BACKGROUND OF THE INVENTION
This invention relates to training aids for swimmers and, more particularly, to training paddles such as are used to provide increased resistance to the swimmer's stroking motion for strength building exercises.
A swimmer is propelled forward by displacing water rearwardly through the motion of the hands and feet. Any individual who wishes to gain a competitive edge will have to engage in some form of regular resistance training. Sports specific training is recognized as the best method for enhancing stroke strength and endurance and using hand paddles is one way that swimmers have achieved this. Correspondingly, it is not surprising that the shoulder is the most commonly injured part of a competitive swimmer's body.
While the use of paddles increases water displacement and thereby the thrust of each swimming stroke, at the same time they increase the tendency of the swimmer's hand to rotate; the tendency is especially pronounced if the area of the paddle is large relative to the size of the hand. The swimmer must counteract this rotational tendency in order to maintain stability of the hand which, in turn, maximizes water displacement, and thus determines the efficiency of each stroke.
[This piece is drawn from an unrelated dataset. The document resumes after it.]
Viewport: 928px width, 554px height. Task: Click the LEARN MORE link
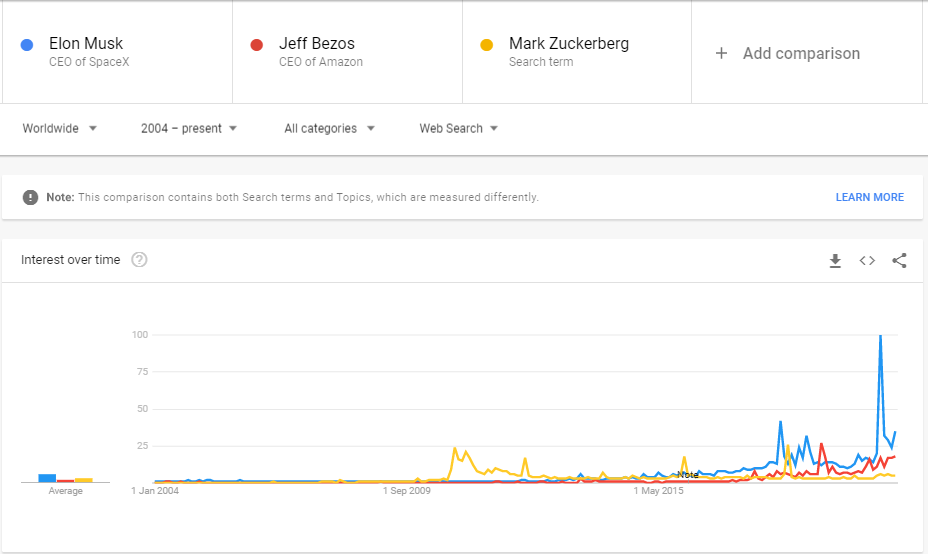(x=869, y=197)
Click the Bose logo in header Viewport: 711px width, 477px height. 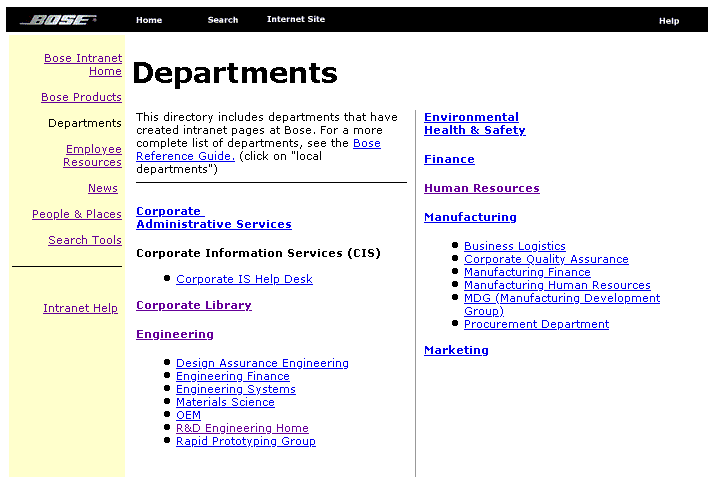[59, 20]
Known training devices include hand-sized, and larger, rectangular or oval hand paddles made of rigid plastic material provided with a finger loop and an optional wrist loop for securing the hand to the paddle. Examples include the paddle described in U.S. Pat. No. 5,147,233, which takes the form of a generally rectangular rigid, planar member having a power surface textured with channels that direct and momentarily capture water, the other surface being configured to engage a swimmer's hand. The momentary capture of water by the textured surface is said to increase the thrust achieved with each stroke.
The swimmer training paddle disclosed in U.S. Pat. No. 5,288,254 is a generally triangular, planar member having a rounded forward edge, first and second side edges and a rearward edge. A fin depends from the under surface of the planar member and means are provided for attaching a swimmer's middle finger for holding the hand palm side down against the upper surface.
The hand paddle described in U.S. Pat. No. 4,913,418 is a flat plastic sheet in the form of a rectangle whose corners have been rounded, and has a surface area significantly larger than a human hand. A plurality of apertures are arranged to cover an area on the paddle approximately equal to the user's hand size and offset toward the thumb side of the paddle. The apertures closely approach the edge of the paddle on the thumb side, leaving a substantially larger area on the little finger or foil side of the paddle. Although this swimmer's paddle has enjoyed wide acceptance, experience has shown that this and other prior art designs of generally rectangular or oval shape place excessive resistance on the biceps tendon (long head) and on the supraspinatus muscle of the rotator cuff in the early pull-through phase of the freestyle swim cycle. These forces can also lead to impingement syndrome, again contributing to excessive stress and damage over the anterior (frontal area) aspect of the shoulder.
Thus, a need exists for an improved swimmer training paddle that enhances stroke strength while minimizing the risk of shoulder injury.
Accordingly, it is a primary object of the invention to provide an improved swimming paddle that increases a swimmer's arm strength and endurance without placing excessive resistance on the biceps and shoulder of the swimmer.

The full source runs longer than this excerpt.